In the weeks following the deadly fire, Arconic issued a press release expressing condolences to the victims stating that they were recalling the cladding used in Grenfell Tower. Arconic said it “sold [its] products with the expectation that they would be used in compliance with the various … local building codes and regulations.”

A representative for Arconic reiterated the company’s condolences in a phone interview Tuesday afternoon.

“We express our deepest sympathies to all those affected by the 2017 Grenfell Tower fire, and remain committed to supporting the public inquiry and investigation by the authorities in the UK. We will respond to this litigation in court,” the rep said.

A spokesman for Whirlpool similarly expressed condolences to the victims and pledged cooperation with ongoing investigations in the U.K., while also reassuring consumers about its refrigerators.

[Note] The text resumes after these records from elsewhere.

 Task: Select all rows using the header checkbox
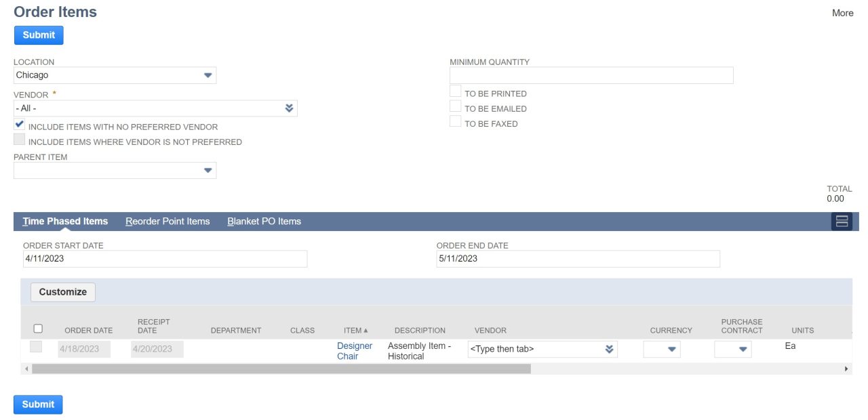[39, 327]
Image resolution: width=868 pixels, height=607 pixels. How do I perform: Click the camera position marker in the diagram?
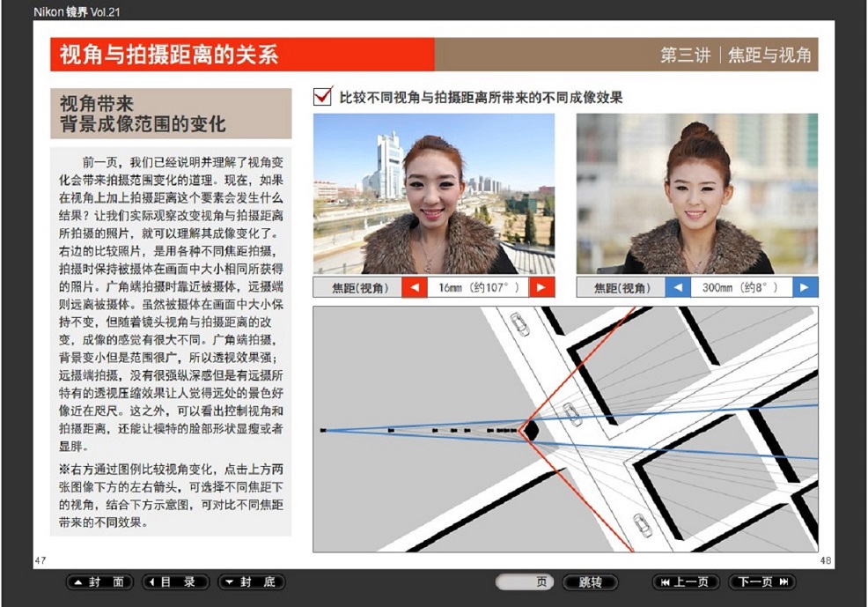click(530, 430)
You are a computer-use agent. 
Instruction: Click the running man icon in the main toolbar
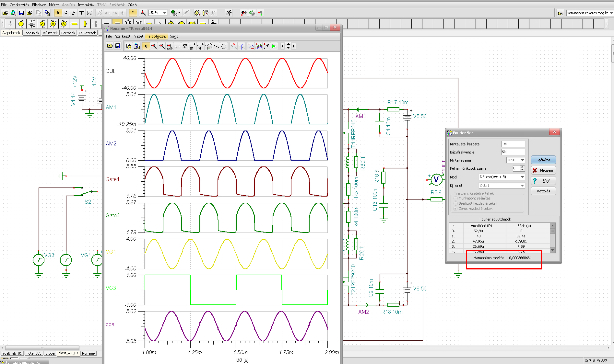(229, 13)
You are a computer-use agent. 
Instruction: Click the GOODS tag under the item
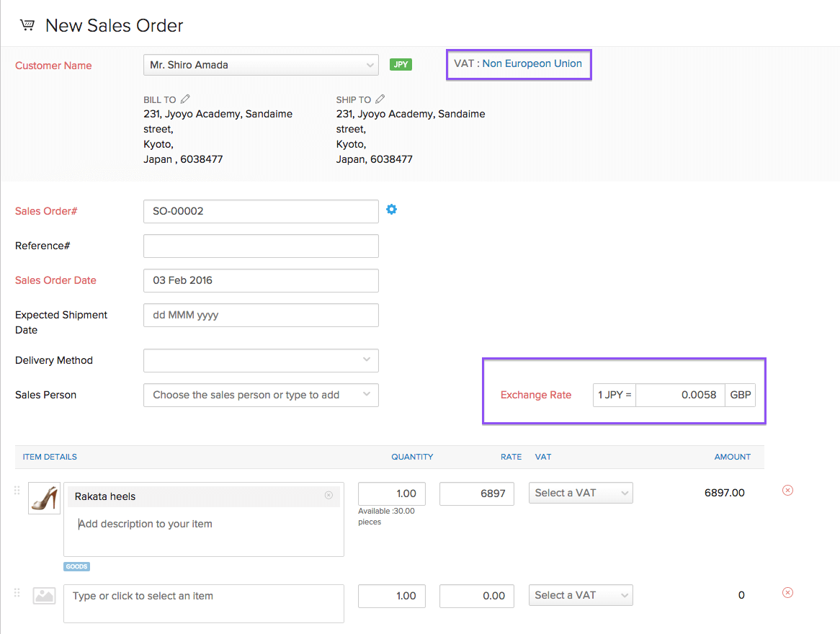[x=76, y=566]
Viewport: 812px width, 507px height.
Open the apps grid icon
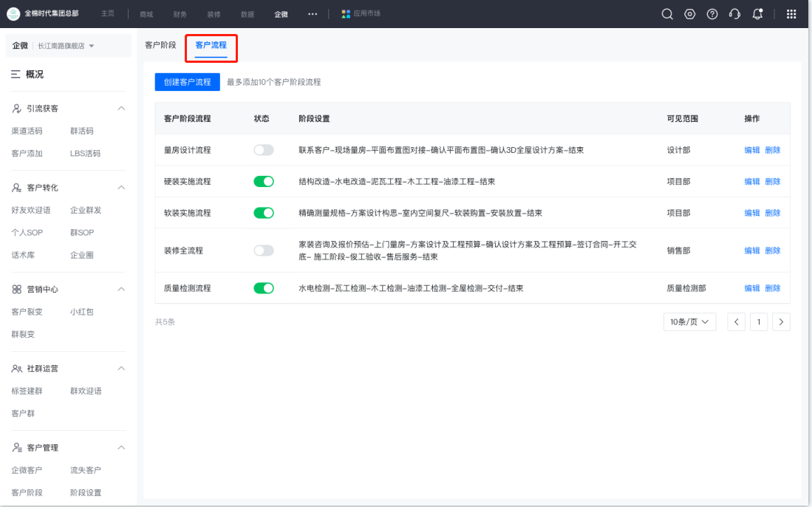tap(791, 14)
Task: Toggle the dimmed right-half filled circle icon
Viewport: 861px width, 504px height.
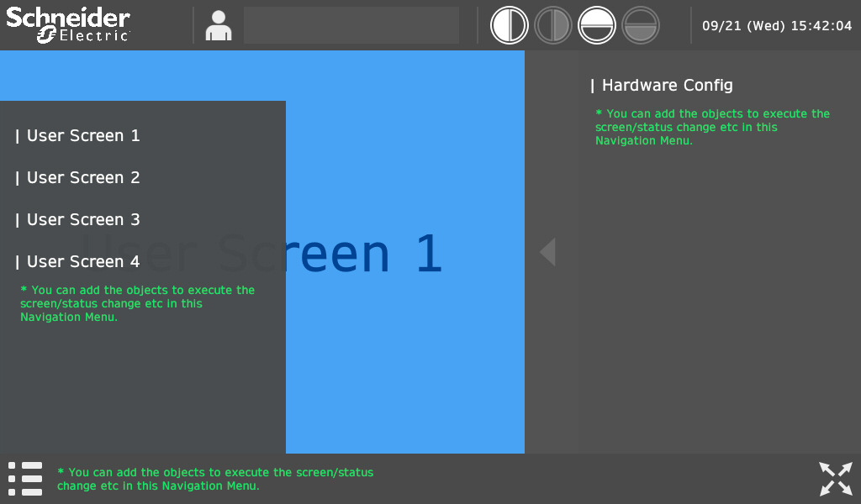Action: [553, 25]
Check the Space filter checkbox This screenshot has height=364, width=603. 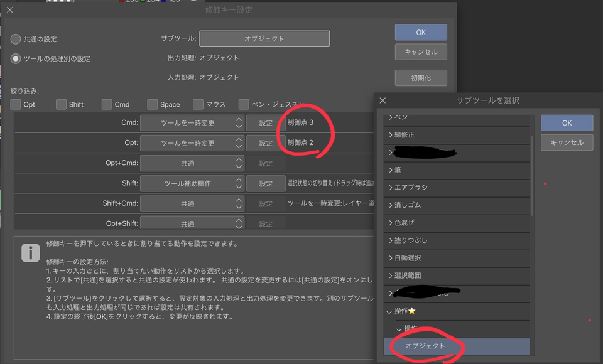click(x=153, y=104)
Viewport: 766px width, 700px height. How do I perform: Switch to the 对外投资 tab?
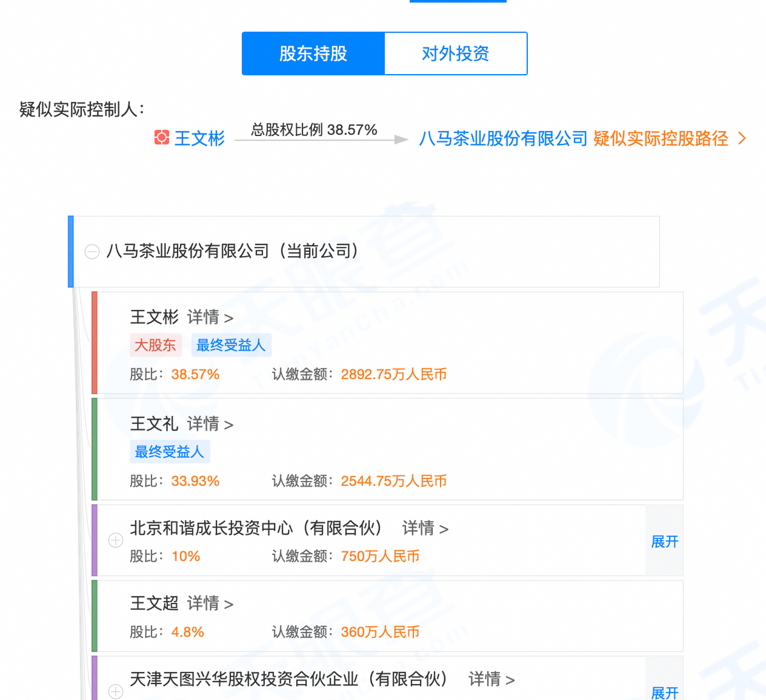click(x=455, y=53)
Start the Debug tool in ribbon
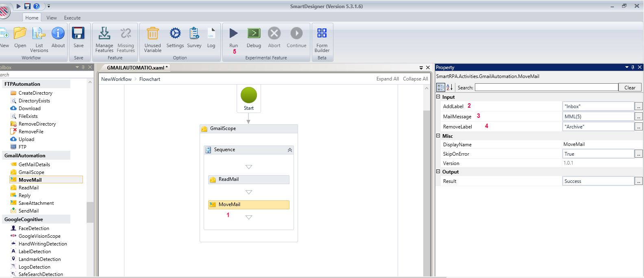This screenshot has height=278, width=644. (254, 33)
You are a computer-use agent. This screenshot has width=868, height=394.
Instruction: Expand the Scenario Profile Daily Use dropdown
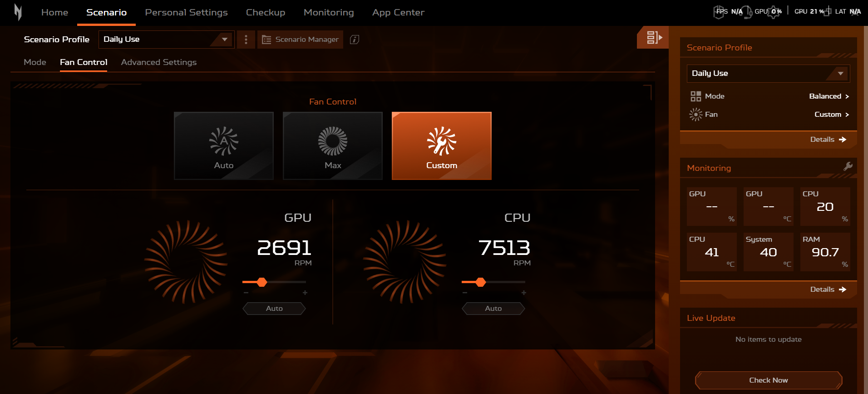(x=166, y=40)
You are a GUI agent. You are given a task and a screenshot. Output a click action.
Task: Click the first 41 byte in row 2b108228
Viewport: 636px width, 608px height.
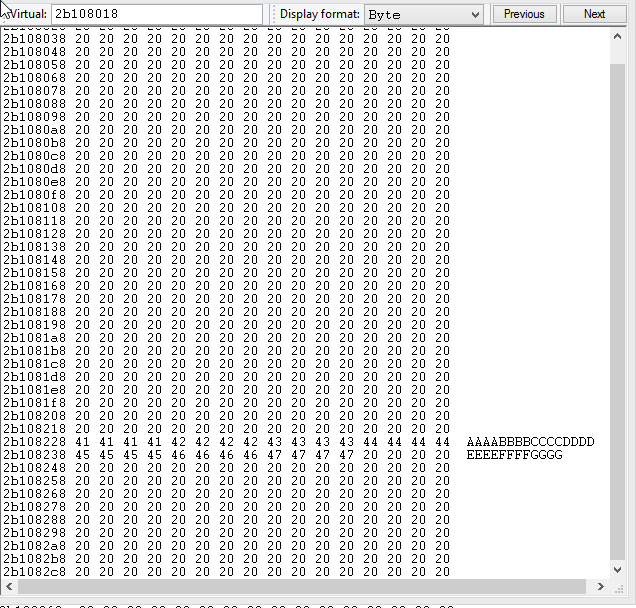pos(82,442)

“We would like to assure owners of these products that they are safe and they can continue to use them as normal,” the rep said over the phone. "Nothing matters more to us than people’s safety. That’s why as soon as we were made aware of this incident, we launched an investigation into the model of fridge-freezer that was in the apartment where the fire began. Two separate investigations…independently found no evidence of any fault with this model and confirmed that it fully complied with all safety requirements.”

Jeffrey Goodman of Saltz Mongeluzzi noted in his morning press conference that no wrongful-death lawsuits related to the fire have been filed in the United Kingdom. There is an ongoing government-led inquiry into the fire but no criminal prosecution, he said, adding that the legal system works differently in the UK.

The UK’s Grenfell Tower Inquiry was indeed established to look into the cause of the fire and present a report to the prime minister, who chose the members of the panel, according to the Tower Inquiry’s website.

In Philadelphia, meanwhile, the victims are seeking punitive damages for 143 counts of product liability and wrongful death. The complaint has been filed and defendants have been served, attorneys said today, and now they wait for the case to go to trial.

Also named as defendants in the suit are Alcoa Inc. and Saint-Gobain Products, which are affiliated corporations with Arconic and Celotex, respectively.